No, we know that the time after Easter, the time following our celebration of the resurrection, is not an easy time, at all.  If we come bebopping in through the door as if all is rosy and sunshine, we are failing to truly notice the desperate life or death struggle all around us.  Our neighbors are lacking; our neighbors are struggling; our neighbors are worried.  We ourselves carry so many cares and concerns, as well.  The Easter season is the time-to-get-real season.

Jesus came to change the world, not to show us a nice guy who told us to be nice.  He came to shake things up, not to make sure the powers of the world stay comfortable.  He came to show us true life, both now and for all time, not how one people is better than another.  This is what the apostles were so pleased to preach.  Their friend and teacher took everything the world could throw at him and returned it for life.  Jesus proved that the most cruel works cannot beat love.  He showed that a bunch of nobodies from some backwater town in the countryside could turn the nation on its head.  The world would never be the same because of Jesus.  If the apostles received evil for their ministry, if they were jailed and beaten or even killed for the sake of loving the world into change, they were happy to give their lives for the Kingdom of God for all people.

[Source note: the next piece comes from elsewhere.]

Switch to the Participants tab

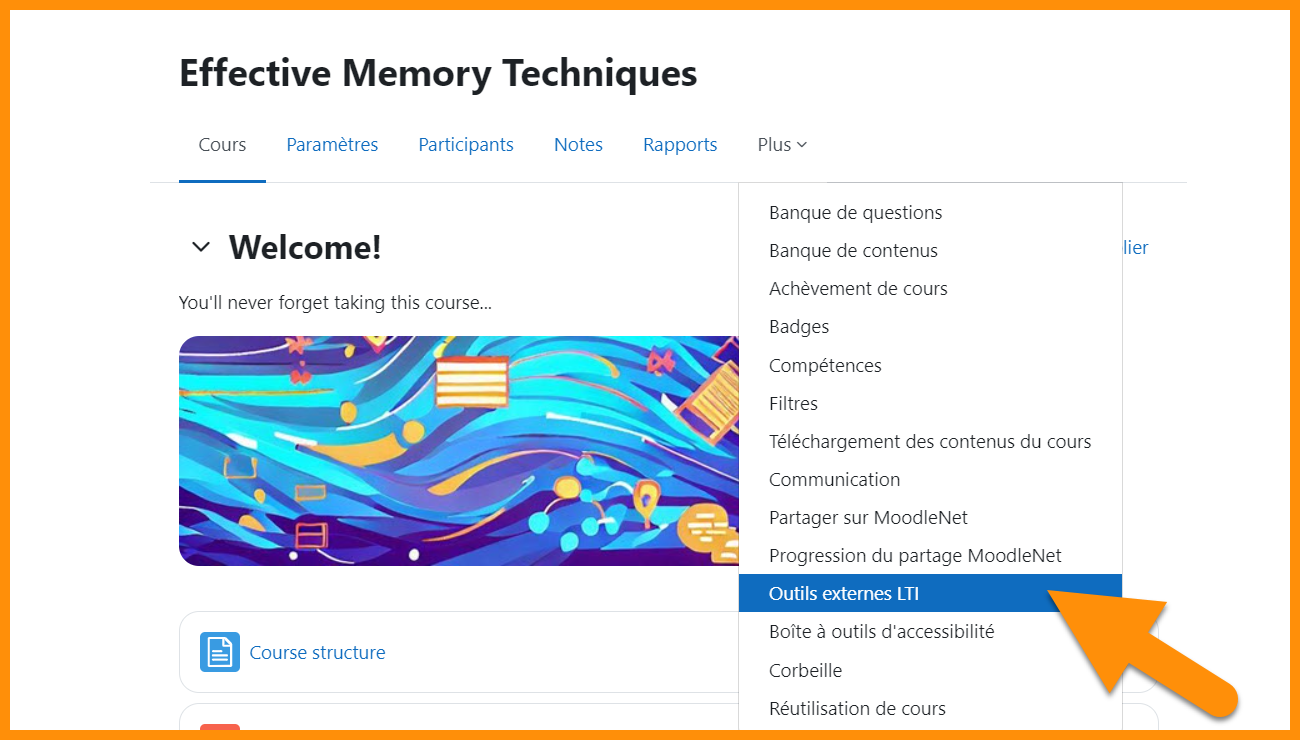[465, 144]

This is the good news, the gospel.  This is also why some people are a whole lot more excited about Jesus than others.  The ones who lord over others have a lot to lose.  Those who have nothing have all to gain.

I doubt any of us have thought about whether we were worthy to suffer disgrace.  That very notion is so hard to appreciate that I need to repeat: what we see here in Acts is the apostles realizing that they are worthy to suffer disgrace for the sake of their Messiah.  I have spent my whole life trying to avoid disgrace.  As an oldest child, this is baked into my DNA.  I need to find approval and want to meet expectations for me.  I need to succeed.  To be disgraced is anathema.  That is just about the worst thing that could happen.  And that is where I am completely wrong.

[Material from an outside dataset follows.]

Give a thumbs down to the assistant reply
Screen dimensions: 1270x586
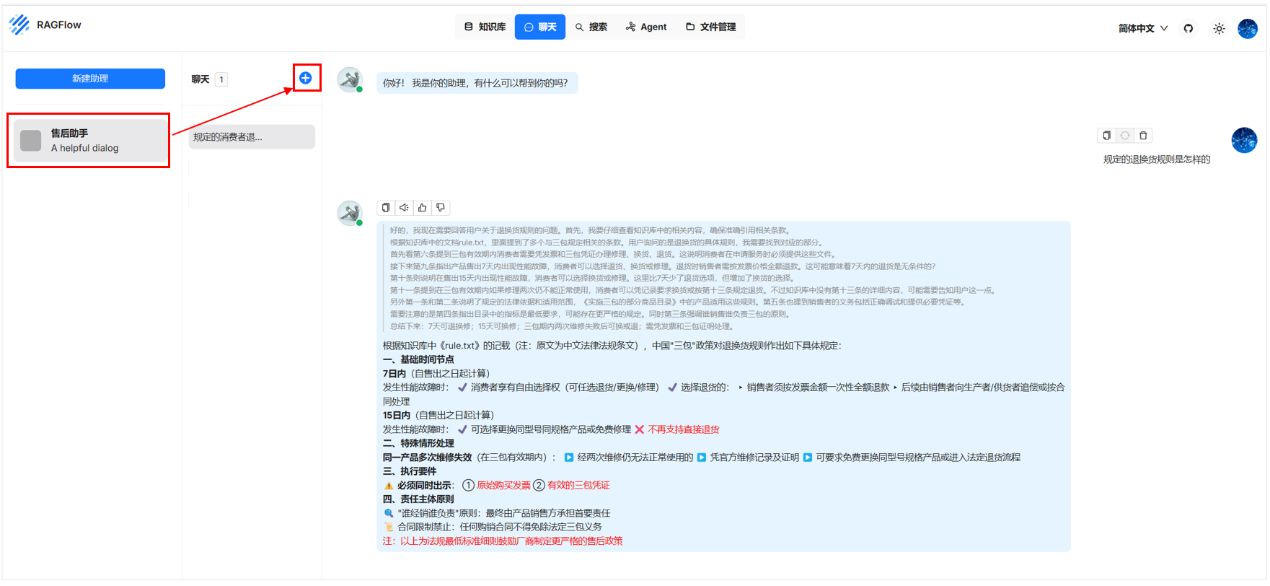[x=440, y=207]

When we are set free from the fears and worries about getting in trouble for doing what is truly right, then real change can happen.  When we are set free from the fear and trouble of losing for the sake of the gospel, then real change can happen.  The apostles realized here for the first time that they could lay it all out on the line and suffer every kind of abuse, just like Jesus, and they would still be victors in their Lord.  Jesus would give them a greater victory than anything they could achieve or earn or build for themselves.  Their willingness to suffer for the Kingdom of God showed them that God had made them worthy in God’s sight.  They had become precious to the gospel.  This group of largely blundering goofballs who had followed Jesus for years while largely ignorant of what was going on had finally graduated to the big leagues.  They got it.  They understood what they had to do.  They saw what the Spirit could do through them.

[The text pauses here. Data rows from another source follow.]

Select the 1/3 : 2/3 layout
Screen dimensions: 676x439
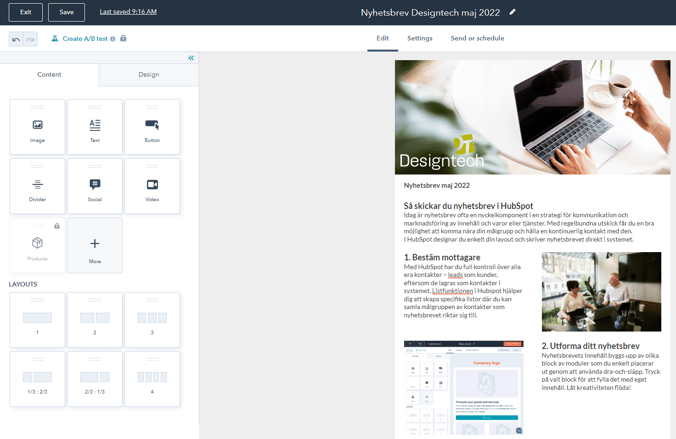tap(37, 379)
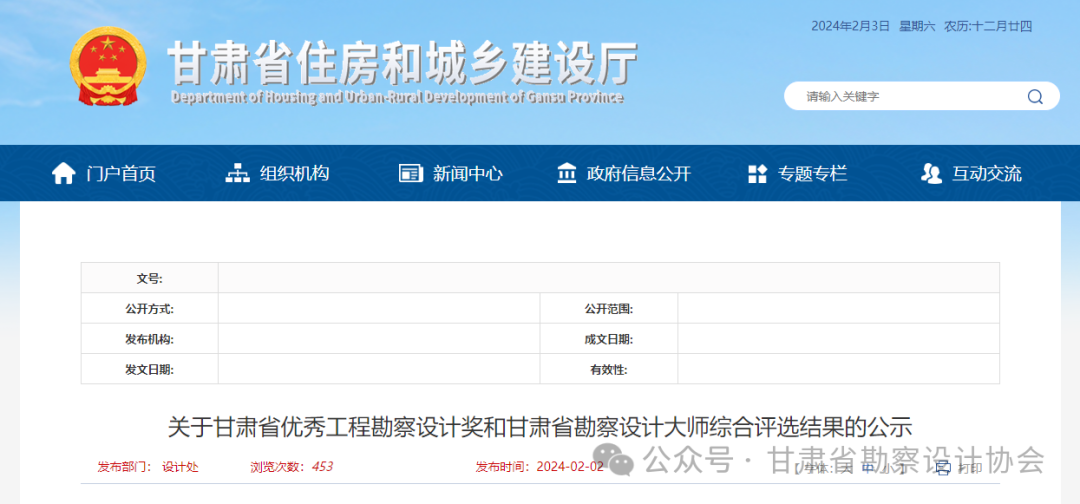The width and height of the screenshot is (1080, 504).
Task: Click the national emblem logo
Action: 107,66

The season of Easter following our celebration of the resurrection of Jesus is the springboard of new life and new opportunity.  It is the time to open our eyes to the injustices, the evils, brokenness, and whatever is not right with the world and give ourselves to change it.  We preach by word and even more by deed.  We Look for what the Spirit of God is preparing right before us, and we march right into it, even if it costs us, especially if it costs us.  We all have the choice to cozy up to the powers of this world or to proclaim the gospel of Jesus Christ in the love of our neighbor.  Which one are you pleased to preach?  To God be the glory.  Amen.